*Task to complete*.
Only one stretch of the data is wanted: the line containing "634x453 pixels.", the line containing "Given: Click the orange Hết hàng tag", and every line between them, copied exactly.

Pixel coordinate grounding data:
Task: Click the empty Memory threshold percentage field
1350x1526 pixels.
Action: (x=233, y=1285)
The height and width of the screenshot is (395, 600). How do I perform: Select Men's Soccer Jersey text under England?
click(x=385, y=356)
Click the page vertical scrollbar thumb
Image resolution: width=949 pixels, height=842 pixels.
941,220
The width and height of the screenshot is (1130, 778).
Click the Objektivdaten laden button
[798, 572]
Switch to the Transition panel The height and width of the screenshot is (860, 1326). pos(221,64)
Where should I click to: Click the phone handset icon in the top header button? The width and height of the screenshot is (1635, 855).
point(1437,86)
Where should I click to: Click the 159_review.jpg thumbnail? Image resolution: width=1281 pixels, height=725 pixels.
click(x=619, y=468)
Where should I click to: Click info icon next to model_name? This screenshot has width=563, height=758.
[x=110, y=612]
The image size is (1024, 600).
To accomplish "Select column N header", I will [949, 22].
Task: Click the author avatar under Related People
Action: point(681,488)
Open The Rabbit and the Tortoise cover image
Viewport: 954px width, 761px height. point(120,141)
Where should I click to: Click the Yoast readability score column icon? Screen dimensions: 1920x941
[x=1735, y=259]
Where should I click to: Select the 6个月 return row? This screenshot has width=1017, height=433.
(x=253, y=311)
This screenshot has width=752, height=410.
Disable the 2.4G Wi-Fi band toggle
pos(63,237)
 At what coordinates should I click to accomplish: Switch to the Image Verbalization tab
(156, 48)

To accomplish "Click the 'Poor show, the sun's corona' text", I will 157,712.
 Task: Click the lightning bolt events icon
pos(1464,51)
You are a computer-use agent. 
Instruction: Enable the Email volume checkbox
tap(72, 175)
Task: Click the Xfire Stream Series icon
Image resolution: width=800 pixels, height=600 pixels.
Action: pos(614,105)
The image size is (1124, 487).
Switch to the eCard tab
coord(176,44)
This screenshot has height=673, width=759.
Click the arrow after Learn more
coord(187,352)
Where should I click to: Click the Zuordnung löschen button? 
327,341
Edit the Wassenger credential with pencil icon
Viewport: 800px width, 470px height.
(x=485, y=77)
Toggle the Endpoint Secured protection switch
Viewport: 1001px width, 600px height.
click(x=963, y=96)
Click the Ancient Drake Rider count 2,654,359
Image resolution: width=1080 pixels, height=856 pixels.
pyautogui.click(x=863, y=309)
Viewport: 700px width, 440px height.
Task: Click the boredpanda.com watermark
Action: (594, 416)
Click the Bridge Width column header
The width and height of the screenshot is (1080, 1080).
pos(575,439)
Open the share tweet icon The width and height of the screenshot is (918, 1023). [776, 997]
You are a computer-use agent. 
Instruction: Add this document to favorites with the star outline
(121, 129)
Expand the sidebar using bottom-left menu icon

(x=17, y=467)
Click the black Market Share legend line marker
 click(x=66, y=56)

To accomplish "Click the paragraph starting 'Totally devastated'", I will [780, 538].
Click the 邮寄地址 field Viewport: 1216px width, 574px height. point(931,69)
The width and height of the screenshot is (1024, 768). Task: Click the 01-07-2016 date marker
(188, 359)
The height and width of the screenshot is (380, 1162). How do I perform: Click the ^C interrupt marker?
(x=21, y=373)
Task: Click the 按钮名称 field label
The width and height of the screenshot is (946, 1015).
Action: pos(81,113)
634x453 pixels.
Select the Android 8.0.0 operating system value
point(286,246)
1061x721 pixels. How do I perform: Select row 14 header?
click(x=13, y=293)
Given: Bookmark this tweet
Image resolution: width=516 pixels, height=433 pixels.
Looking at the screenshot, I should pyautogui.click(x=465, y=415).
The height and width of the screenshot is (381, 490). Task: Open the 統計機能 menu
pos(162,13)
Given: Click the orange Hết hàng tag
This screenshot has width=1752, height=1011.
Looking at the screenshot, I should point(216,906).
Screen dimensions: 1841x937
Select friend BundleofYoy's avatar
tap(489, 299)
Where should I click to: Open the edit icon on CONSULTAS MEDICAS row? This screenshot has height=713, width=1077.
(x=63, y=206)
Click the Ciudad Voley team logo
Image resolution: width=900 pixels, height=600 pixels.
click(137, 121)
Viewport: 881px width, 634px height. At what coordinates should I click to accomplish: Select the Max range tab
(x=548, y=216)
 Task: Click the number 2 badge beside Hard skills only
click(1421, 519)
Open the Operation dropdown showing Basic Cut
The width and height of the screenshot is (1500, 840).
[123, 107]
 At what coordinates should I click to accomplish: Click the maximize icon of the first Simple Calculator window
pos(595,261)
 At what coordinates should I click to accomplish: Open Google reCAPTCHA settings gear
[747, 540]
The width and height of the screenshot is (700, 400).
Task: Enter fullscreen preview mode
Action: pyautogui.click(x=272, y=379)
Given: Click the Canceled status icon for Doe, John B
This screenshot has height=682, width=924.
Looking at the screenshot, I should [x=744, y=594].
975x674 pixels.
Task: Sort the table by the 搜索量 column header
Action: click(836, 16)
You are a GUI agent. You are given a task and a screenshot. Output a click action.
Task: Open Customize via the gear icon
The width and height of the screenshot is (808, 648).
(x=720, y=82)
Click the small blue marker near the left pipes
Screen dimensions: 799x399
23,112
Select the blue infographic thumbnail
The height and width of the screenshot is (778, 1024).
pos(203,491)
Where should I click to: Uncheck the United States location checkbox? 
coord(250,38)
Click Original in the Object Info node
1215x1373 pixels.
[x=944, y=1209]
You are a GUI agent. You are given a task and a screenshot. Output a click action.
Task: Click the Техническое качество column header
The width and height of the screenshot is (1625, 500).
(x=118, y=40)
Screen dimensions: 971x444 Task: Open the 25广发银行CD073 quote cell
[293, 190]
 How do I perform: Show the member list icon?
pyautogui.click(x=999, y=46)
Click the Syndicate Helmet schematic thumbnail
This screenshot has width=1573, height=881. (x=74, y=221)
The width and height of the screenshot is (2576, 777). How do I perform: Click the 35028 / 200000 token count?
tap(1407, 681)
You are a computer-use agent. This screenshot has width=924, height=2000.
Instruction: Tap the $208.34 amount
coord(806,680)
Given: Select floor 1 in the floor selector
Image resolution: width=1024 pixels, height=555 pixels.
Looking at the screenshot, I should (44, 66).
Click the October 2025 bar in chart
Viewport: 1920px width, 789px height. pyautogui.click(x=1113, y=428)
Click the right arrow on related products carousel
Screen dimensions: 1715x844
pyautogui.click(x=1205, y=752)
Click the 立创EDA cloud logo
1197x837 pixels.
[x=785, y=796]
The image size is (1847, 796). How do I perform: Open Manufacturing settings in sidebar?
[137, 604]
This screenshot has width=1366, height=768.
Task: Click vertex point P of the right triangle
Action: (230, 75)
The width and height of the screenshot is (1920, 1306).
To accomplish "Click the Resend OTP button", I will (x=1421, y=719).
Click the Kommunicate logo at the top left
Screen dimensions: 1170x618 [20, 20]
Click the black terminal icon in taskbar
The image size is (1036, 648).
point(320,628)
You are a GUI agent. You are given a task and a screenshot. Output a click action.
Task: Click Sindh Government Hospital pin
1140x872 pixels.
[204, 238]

*Task solution*.
634x453 pixels.
Select the Android 8.0.0 operating system value
point(286,246)
1061x721 pixels. How do I perform: Select row 14 header?
click(x=13, y=293)
Given: Bookmark this tweet
Image resolution: width=516 pixels, height=433 pixels.
Looking at the screenshot, I should pyautogui.click(x=465, y=415).
The height and width of the screenshot is (381, 490). Task: Open the 統計機能 menu
pos(162,13)
Given: Click the orange Hết hàng tag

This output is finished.